Source excerpt:
▼

All of which won’t necessarily save our bacon or make sure your music scribing startup will soar. But it’s a start. We shouldn’t fear the end of music mags as there’s still plenty of good music writing out there, but we have to find a way to keep it coming out somehow. That’s where you, the reader come in. Whenever you see a good story, share it via social media. Contact the writer, editor and publication to say how much you liked it, then mail it around to friends and spread the word. That way, you can be part of the solution to get more quality writing out there. So, what are you waiting for? You’re part of the ecosystem, too, so make your voice heard.
Saul Austerlitz, “The Pernicious Rise of Poptimism” (New York Times)

▲

Dataset entries:
▼

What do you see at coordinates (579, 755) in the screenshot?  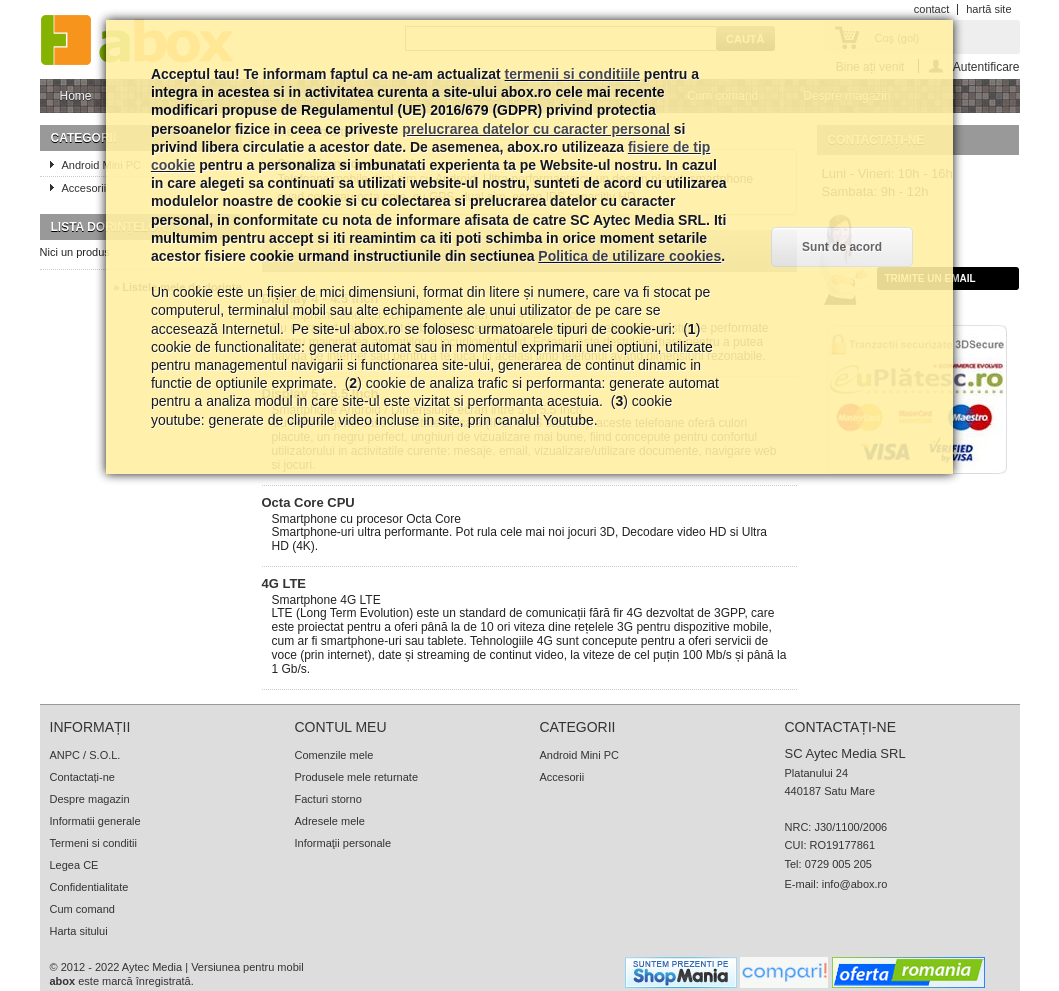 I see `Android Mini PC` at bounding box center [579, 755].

▲
▼

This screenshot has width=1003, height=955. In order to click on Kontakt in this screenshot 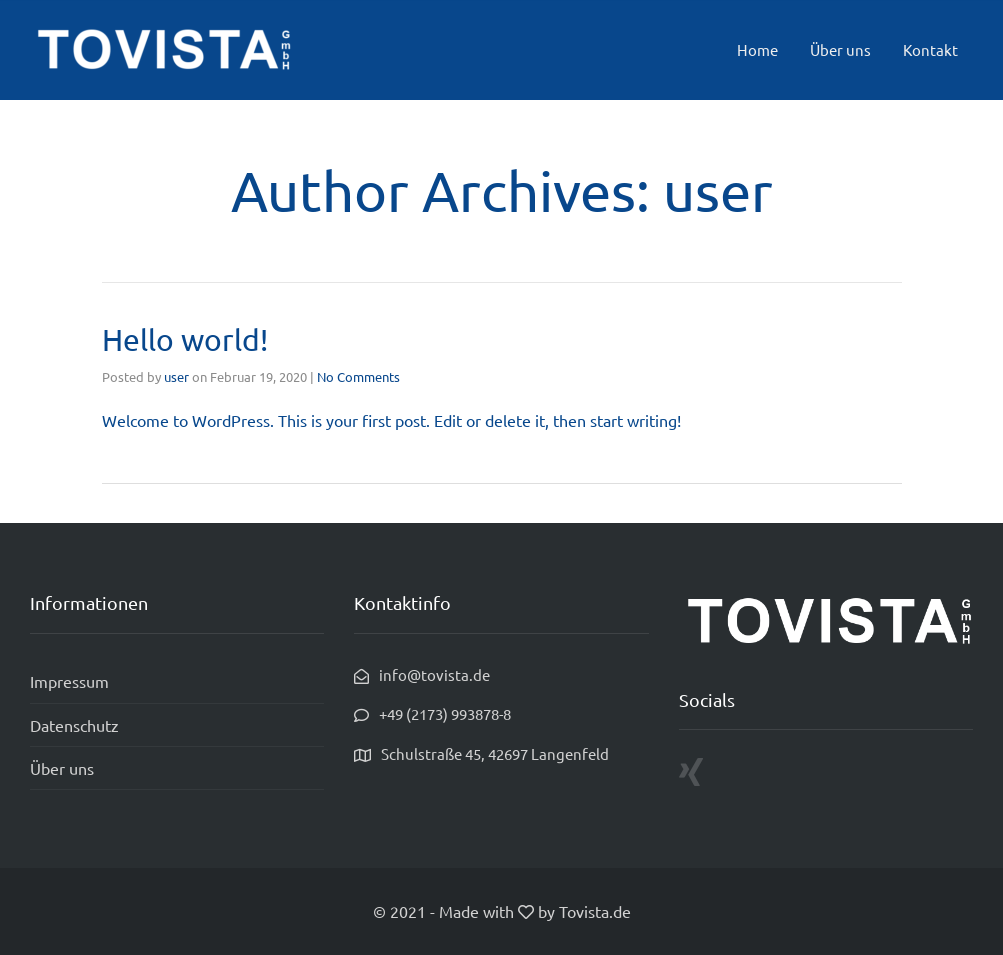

▲

Problems:
a – According to the excerpt on music writing, what should a reader do whenever they see a good story?
b – In the excerpt on music writing, swap "writer" for "critic" and write out the passage from "All of which" to "(New York Times)".
c – Carry on the excerpt about keeping good music writing alive, starting after its final line.

Expected responses:
a – Share it via social media.

b –
All of which won’t necessarily save our bacon or make sure your music scribing startup will soar. But it’s a start. We shouldn’t fear the end of music mags as there’s still plenty of good music writing out there, but we have to find a way to keep it coming out somehow. That’s where you, the reader come in. Whenever you see a good story, share it via social media. Contact the critic, editor and publication to say how much you liked it, then mail it around to friends and spread the word. That way, you can be part of the solution to get more quality writing out there. So, what are you waiting for? You’re part of the ecosystem, too, so make your voice heard.
Saul Austerlitz, “The Pernicious Rise of Poptimism” (New York Times)

c –
A long overdue slap in the face back at a style/philosophy of music writing that happily points out small-minded thinking and prejudice of “rockists” while gleefully ignoring its own similar biases, not to mention a pathetic, mostly artificial divide cooked up to prop up self-congratulating pop scribes. Don’t agree with them? You’re the enemy! For a passionate, sane defense of pop-heads, see Jody Rosen’s March article at Vulture.
Max Blau, “Jason Molina’s Long Dark Blues” (Chicago Reader)
Drawn out in painful but gripping detail, the sad, broken life of a gifted indie rocker from the people who knew and loved him. It’s tough to read; hearing how a talent like Molina slowly destroyed himself, but you’re somehow compelled through the narrative of his friends to see what happens to him and how many chances to right the wrongs were missed or avoided. Maybe it’s a cautionary tale now, part of his myth - or both.
Grayson Haver Currin, “Why the Summer Music Festival Bubble is About to Burst” (Wondering Sound)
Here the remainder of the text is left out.